Ici, les pondérations sont plus difficiles à expliquer rien qu’en observant la matrice de contrastes. De plus, les colonnes portent ici des noms particuliers .L pour un contraste linéaire (polynôme d’ordre 1), .Q pour un contraste quadratique (polynôme d’ordre 2), et .C pour un contraste conique (ou polynôme d’ordre 3). Les pondérations appliquées se comprennent mieux lorsqu’on augmente le nombre de niveaux et que l’on représente graphiquement la valeur des pondérations choisies. Par exemple, pour une variable facteur ordonnée à dix niveaux, nous représentons graphiquement les 3 premiers contrastes (linéaire, quadratique et conique) comme suit :

plot(contr.poly(10)[, 1], type = "b")

plot(contr.poly(10)[, 2], type = "b")

plot(contr.poly(10)[, 3], type = "b")

Sur le graphique, l’axe X nommé index correspond en réalité à la succession des dix niveaux de la variable présentés dans l’ordre du plus petit au plus grand.

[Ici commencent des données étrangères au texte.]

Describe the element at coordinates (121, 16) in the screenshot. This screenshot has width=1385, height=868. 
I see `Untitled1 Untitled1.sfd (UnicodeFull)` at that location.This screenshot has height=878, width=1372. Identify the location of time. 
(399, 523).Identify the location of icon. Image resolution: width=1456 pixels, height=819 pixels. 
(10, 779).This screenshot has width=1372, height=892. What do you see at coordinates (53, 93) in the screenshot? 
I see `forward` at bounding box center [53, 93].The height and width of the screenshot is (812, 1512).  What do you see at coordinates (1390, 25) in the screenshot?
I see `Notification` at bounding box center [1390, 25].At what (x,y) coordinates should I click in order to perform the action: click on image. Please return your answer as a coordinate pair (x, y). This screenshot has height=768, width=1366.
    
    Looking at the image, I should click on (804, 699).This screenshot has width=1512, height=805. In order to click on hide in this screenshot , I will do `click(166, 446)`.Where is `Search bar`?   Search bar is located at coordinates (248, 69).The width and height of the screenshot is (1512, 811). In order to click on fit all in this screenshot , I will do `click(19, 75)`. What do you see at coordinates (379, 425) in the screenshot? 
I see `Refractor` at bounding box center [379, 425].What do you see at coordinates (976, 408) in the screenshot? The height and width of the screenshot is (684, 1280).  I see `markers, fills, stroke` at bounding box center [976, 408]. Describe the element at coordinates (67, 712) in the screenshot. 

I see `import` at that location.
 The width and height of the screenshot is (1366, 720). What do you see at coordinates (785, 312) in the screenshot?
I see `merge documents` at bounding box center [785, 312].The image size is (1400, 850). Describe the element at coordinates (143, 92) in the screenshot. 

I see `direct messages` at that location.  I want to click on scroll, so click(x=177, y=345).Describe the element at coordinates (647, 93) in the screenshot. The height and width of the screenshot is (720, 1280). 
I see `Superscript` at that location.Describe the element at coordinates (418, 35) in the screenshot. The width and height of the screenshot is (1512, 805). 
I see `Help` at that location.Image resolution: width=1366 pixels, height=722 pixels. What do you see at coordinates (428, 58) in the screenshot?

Nous voyons maintenant clairement comment les contrastes sont construits ici. Pour le contraste linéaire, on contraste les petits niveaux avec les grands, et ce, de manière proportionnelle par rapport à la progression d’un niveau à l’autre (polynôme d’ordre un = droite). Pour le contraste quadratique, on place “dans le même sac” les petits et grand niveaux qui sont contrastés avec les niveaux moyens (nous avons une parabole ou polynôme d’ordre deux). Pour le troisième graphique, la situation se complexifie en encore un peu plus avec un polynôme d’ordre trois, et ainsi de suite pour des polynômes d’ordres croissants jusqu’à remplir complètement la matrice de contrastes.

R utilise par défaut des contrastes de traitement pour les facteurs non ordonnés et des contrastes polynomiaux pour des facteurs ordonnés. Ces valeurs par défaut sont stockées dans l’option contrasts que l’on peut lire à l’aide de getOption().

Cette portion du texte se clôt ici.